● FRAGMENTOS DE ENTRADAS:
==========
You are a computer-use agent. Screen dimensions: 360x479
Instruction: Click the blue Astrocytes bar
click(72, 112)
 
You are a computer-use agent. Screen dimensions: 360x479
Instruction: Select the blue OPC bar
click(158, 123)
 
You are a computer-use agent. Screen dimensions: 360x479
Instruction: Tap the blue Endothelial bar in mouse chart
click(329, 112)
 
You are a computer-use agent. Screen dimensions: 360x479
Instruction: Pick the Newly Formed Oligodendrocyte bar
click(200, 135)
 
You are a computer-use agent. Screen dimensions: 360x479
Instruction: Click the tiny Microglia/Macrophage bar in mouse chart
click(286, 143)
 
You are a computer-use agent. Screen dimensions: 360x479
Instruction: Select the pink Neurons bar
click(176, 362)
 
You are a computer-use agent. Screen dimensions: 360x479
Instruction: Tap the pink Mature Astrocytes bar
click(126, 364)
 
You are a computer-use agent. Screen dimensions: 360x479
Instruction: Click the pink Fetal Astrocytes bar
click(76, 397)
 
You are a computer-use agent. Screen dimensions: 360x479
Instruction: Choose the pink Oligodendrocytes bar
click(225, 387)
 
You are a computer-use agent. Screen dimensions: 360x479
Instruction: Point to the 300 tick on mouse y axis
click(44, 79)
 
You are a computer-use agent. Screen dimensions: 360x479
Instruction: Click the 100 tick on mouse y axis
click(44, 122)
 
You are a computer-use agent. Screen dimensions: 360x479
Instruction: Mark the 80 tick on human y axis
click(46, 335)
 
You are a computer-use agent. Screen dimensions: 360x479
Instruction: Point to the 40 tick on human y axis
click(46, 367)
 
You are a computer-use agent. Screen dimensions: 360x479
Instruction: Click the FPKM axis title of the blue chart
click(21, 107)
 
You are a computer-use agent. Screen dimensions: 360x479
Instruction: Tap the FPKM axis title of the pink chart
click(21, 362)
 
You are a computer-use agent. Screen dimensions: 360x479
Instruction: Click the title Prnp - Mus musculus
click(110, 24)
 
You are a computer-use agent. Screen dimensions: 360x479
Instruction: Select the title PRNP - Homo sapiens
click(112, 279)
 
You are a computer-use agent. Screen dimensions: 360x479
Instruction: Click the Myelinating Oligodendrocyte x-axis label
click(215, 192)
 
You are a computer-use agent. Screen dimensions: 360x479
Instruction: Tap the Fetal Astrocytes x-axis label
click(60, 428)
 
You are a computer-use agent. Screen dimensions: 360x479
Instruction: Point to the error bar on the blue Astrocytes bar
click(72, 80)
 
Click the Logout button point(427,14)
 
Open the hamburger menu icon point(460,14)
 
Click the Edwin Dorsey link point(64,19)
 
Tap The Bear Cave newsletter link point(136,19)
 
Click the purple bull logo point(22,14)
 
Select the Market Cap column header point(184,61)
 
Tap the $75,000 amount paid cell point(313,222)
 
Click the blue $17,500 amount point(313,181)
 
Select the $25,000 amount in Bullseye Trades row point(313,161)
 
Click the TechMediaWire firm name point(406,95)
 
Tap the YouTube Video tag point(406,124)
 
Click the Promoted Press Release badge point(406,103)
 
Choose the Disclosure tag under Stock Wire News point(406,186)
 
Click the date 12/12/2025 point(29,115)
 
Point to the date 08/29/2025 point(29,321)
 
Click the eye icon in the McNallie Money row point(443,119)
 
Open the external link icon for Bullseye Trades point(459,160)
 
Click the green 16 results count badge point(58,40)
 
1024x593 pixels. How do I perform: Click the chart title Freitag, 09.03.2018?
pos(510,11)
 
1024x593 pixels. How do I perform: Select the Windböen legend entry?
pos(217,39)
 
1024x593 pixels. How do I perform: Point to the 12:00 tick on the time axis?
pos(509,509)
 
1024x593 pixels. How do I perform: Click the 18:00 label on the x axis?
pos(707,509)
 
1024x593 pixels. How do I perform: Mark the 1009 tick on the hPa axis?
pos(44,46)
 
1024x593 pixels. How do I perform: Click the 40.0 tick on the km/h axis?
==========
● OBJETIVO: Cuenta cuántas líneas de las entradas contienen la palabra "mouse". Responde solo con el número.

● EJERCICIO RESUELTO: 4